Además, los operadores de Clinton cuentan con mucha experiencia en campañas políticas, mientras que la gente más cercana a Trump vivirá por primera vez un proceso electoral de tal envergadura.

Trump, además, aún no ha logrado un apoyo incondicional del Partido Republicano, e incluso se ha planteado, según medios estadounidenses, cambiar los estatutos para la próxima convención republicana en un último intento por boicotear su nominación.

Mientras tanto, Hillary Clinton cuenta con todo el apoyo del aparato demócrata, además de contar con el respaldo de un expresidente, su esposo Bill Clinton y el presidente en funciones, Barack Obama.
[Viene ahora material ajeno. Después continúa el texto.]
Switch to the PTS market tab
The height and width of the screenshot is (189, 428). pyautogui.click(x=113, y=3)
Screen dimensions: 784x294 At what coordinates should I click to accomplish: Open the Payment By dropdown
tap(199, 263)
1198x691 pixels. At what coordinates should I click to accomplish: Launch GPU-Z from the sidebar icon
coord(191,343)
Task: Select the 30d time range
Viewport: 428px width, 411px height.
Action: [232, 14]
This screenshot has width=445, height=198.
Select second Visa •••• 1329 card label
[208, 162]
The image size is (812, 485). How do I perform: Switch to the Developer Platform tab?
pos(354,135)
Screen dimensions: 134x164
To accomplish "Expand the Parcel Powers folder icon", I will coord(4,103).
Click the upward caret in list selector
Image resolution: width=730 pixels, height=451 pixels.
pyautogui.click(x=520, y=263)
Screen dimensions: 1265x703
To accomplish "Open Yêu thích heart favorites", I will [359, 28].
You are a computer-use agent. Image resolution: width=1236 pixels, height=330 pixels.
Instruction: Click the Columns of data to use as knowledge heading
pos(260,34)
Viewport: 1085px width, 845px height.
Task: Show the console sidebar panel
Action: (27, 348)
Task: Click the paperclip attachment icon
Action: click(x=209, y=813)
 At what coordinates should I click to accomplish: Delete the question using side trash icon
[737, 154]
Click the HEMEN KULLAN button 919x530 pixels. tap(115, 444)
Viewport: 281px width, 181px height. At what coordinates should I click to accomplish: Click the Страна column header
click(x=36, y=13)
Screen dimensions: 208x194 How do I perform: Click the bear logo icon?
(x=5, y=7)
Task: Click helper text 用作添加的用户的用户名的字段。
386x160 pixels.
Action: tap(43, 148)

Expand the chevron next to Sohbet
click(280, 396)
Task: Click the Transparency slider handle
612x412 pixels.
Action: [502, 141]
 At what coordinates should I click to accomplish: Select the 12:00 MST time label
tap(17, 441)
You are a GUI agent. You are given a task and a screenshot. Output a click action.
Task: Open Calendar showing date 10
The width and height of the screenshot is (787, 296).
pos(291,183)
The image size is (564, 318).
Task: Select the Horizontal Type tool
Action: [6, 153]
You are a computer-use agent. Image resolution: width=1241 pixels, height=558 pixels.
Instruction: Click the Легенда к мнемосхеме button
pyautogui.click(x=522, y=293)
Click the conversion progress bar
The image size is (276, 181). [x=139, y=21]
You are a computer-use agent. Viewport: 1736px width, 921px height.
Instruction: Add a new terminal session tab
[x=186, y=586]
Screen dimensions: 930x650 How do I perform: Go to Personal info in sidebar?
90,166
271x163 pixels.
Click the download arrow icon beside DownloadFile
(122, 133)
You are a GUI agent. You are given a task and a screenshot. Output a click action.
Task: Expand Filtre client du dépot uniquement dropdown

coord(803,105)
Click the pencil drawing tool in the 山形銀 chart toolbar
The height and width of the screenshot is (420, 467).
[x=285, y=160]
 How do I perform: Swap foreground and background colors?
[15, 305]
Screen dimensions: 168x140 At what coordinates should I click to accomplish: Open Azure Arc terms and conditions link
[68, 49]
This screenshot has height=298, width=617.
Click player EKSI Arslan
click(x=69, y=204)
Bernie Sanders es el único que se resiste, aunque se espera que una vez negociadas sus condiciones, la respalde abiertamente.

¿Se va o se queda Gran Bretaña?

A horas del referéndum para decidir su permanencia o salida de la Unión Europea de 28 países, Gran Bretaña votará sobre su futuro inmediato en las urnas el jueves 23. Al medio día de hoy (tiempo de México y al anochecer en Londres, en vísperas de voto decisivo) todas las encuestas estaban dando señas de  calma, ajenas a la duda.

Una encuesta de la firma The Survation, para el diario The mail on sunday, el domingo había una ventaja de tres puntos a favor de permanecer, con un 45% de apoyo, frente al 42% que se perfila por la salida de la Unión Europea.
La encuesta contratada por el diario The Herald, elaborada por BMG, arrojó ayer que 46% de los votantes respalda permanecer en la UE, contra el 43% optó por la salida.

Esta no es la primera vez que Reino Unido intenta salirse de la Unión Europea, pero sí es la más fuerte.

La iniciativa surgió por parte de partido conservador que para impulsar al entonces candidato David Cameron, prometió que en 2017 se celebraría un referéndum sobre el tema.

Sin embargo, debido a los eventos de terrorismo en Europa, el Parlamento del Reino Unido decidió adelantar la fecha.

En caso de que la población decida seguir en la organización continental, se aplicarían nuevas condiciones de permanencia del país en la unión.

Entre los asuntos que se negociaron está la redefinición de las prestaciones de los hijos de migrantes que viven fuera del país; la limitación de las prestaciones sociales a los migrantes de la UE en los primeros cuatro años de residencia; restricción de la entrada de ciudadanos de países ajenos a la UE casados con ciudadanos de la UE para evitar los matrimonios “arreglados”.

Si ganara la opción del Brexit, el proceso sería tan largo y complejo que podría alargarse hasta 10 años, negociando los términos de la salida, que no están definidos en el artículo 50 del Tratado de la Unión Europea.